À partir d’un travail empirique mené sur deux terrains, avec comme cadre épistémologique la « théorie ancrée» de Glaser et Strauss (1967/1995) et des références à des méthodes de recherche cliniques, Kahn définit deux positions pures ou idéal-typiques de l’engagement et du désengagement (p.694 puis p.700 et suivantes), qui constituent deux extrémités sur un continuum, avec entre les deux des comportements présentant des « mélanges » d’engagement et de désengagement. À une extrémité, l’engagement personnel est défini comme la mobilisation physique, cognitive et émotionnelle des professionnels dans leurs rôles dans des situations où ils peuvent simultanément utiliser et exprimer ce qu’ils préfèrent d’eux-mêmes dans le cours de leur travail. Ils s'impliquent alors physiquement dans les tâches, que ce soit seuls ou avec d'autres, avec une vigilance cognitive et un lien empathique avec les autres au service du travail qu'ils accomplissent. Cette concordance, entre ce que la personne doit mobiliser pour travailler et les dimensions d’elle-même qu’elle valorise le plus, permet à la personne de remplir son rôle sans sacrifier ce qu’elle est, en exprimant réellement son identité, ses pensées et ses sentiments, ses valeurs et ses croyances. Ces comportements d’engagement personnel nourrissent ainsi à la fois le rôle et le soi : les personnes peuvent mettre de leur énergie dans l’exécution de leur rôle professionnel et leur rôle professionnel leur permet de s’exprimer. L’engagement favorise les liens au travail et aux autres, la présence et les performances. À l’inverse, le désengagement se

caractérise par le retrait et la défense. La personne n’est physiquement, cognitivement et émotionnellement plus présente au travail, et cache l’expression de son identité, de ses pensées et ses sentiments, de ses croyances et ses valeurs, de sa créativité. Elle n’est pas connectée aux autres et au travail, désintéressée et sans vigilance, dans une réalisation passive et incomplète des tâches. Son être est comme séparé, évacué du rôle exécuté, le rôle et le soi sont déconnectés.
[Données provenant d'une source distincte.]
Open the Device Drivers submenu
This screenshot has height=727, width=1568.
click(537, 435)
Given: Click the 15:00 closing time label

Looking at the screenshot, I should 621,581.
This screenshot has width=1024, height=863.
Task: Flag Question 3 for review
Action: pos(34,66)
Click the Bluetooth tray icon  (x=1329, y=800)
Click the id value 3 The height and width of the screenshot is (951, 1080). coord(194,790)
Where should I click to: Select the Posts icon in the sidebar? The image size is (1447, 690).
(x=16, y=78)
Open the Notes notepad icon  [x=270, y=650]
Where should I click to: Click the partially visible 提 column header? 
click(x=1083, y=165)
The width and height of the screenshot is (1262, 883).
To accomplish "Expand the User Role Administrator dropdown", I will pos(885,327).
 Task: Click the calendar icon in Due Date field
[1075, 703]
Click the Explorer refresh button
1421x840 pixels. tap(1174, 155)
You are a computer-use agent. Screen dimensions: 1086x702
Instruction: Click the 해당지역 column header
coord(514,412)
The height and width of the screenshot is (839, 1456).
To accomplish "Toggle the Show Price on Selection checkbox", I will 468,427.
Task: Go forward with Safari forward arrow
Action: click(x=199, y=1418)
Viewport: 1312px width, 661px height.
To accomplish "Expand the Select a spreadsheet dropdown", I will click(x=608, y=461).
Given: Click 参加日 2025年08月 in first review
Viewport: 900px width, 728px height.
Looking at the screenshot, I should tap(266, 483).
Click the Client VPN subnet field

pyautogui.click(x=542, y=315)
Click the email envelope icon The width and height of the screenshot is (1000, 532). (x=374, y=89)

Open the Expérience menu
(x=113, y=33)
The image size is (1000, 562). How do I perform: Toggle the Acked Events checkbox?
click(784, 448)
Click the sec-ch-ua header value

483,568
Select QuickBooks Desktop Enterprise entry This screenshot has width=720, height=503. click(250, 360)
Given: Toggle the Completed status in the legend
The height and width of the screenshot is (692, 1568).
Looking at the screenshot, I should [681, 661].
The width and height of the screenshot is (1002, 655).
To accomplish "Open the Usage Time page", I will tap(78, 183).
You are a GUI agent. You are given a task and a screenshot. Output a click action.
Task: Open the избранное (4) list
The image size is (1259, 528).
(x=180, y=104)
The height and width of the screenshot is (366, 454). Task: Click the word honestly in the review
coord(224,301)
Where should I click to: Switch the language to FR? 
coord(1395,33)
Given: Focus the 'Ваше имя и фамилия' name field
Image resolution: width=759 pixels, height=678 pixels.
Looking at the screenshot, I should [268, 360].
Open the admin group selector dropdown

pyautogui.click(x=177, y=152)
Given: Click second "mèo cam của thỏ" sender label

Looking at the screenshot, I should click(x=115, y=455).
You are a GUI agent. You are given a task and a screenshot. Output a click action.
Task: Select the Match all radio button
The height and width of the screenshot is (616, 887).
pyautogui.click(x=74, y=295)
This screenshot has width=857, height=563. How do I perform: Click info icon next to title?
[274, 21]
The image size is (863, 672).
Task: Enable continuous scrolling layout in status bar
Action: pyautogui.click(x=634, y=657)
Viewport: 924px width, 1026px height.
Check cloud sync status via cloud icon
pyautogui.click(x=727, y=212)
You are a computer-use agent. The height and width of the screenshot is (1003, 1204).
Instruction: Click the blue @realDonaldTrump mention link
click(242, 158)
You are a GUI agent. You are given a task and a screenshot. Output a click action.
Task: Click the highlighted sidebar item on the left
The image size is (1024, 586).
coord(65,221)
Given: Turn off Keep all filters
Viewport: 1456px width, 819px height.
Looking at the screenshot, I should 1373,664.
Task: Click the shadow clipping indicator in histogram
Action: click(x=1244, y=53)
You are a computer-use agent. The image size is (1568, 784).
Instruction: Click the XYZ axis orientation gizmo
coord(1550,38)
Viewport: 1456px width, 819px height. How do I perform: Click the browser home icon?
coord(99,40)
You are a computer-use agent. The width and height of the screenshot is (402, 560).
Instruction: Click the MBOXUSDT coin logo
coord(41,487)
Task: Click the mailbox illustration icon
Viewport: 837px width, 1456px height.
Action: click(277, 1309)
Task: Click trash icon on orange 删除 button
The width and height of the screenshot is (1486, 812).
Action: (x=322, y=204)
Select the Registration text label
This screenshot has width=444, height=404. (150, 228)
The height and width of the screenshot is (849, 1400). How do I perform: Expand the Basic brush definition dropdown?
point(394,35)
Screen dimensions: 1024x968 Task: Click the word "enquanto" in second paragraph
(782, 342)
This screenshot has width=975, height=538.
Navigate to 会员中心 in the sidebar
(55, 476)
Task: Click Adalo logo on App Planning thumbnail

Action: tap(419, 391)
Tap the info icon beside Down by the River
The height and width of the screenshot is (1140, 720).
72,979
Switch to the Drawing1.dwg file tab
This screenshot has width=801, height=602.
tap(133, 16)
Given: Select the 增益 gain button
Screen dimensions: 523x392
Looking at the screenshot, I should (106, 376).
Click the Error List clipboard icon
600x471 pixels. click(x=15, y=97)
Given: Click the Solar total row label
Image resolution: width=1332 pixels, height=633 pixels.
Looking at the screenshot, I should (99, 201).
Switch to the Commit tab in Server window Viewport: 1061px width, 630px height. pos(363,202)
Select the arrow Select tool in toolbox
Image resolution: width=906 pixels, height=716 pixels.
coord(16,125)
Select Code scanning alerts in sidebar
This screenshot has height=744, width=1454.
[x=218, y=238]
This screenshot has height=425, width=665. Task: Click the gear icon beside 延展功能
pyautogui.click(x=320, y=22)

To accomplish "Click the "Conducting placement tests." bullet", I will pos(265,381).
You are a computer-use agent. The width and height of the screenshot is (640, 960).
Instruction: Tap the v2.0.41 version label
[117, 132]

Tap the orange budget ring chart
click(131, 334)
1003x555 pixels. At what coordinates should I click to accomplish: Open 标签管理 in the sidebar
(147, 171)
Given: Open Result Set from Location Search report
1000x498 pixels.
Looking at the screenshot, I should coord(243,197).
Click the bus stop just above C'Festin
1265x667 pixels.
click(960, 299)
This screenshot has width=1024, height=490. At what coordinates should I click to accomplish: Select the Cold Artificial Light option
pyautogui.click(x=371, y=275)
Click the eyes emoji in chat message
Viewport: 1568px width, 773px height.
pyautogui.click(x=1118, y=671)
Kahn utilise l’image de personnes qui joueraient des rôles en suivant les indications de scripts externes, plutôt que de les interpréter en interne.

Pour que l’engagement soit possible, trois conditions - meaningfulness, safety, availability - doivent être suffisamment remplies (p.703) : il faut que ça ait du sens pour la personne de mettre d’elle- même dans l’exécution de son travail (bénéfices, retours sur son investissement), il faut qu’elle puisse le faire en sécurité (garanties qu’il n’y aura pas de conséquences négatives pour sa personne ou sa carrière) et qu’elle se sente disponible pour le faire (possession des ressources physiques, émotionnelles et psychologiques nécessaires). Ces trois conditions dépendent d’un ensemble d’éléments relevant de différents niveaux, de l’ordre de l’organisation, voire du système social dans lequel elle s’insère, des interactions au travail, du contenu et de l’organisation du travail, de la dynamique intra et intergroupe ou encore des caractéristiques de la personne. L’engagement et le désengagement relèvent ici de choix, à un moment et dans une situation spécifiques, faits par la personne à différents niveaux de conscience et en fonction de sa perception des conditions dans lesquelles elle se trouve.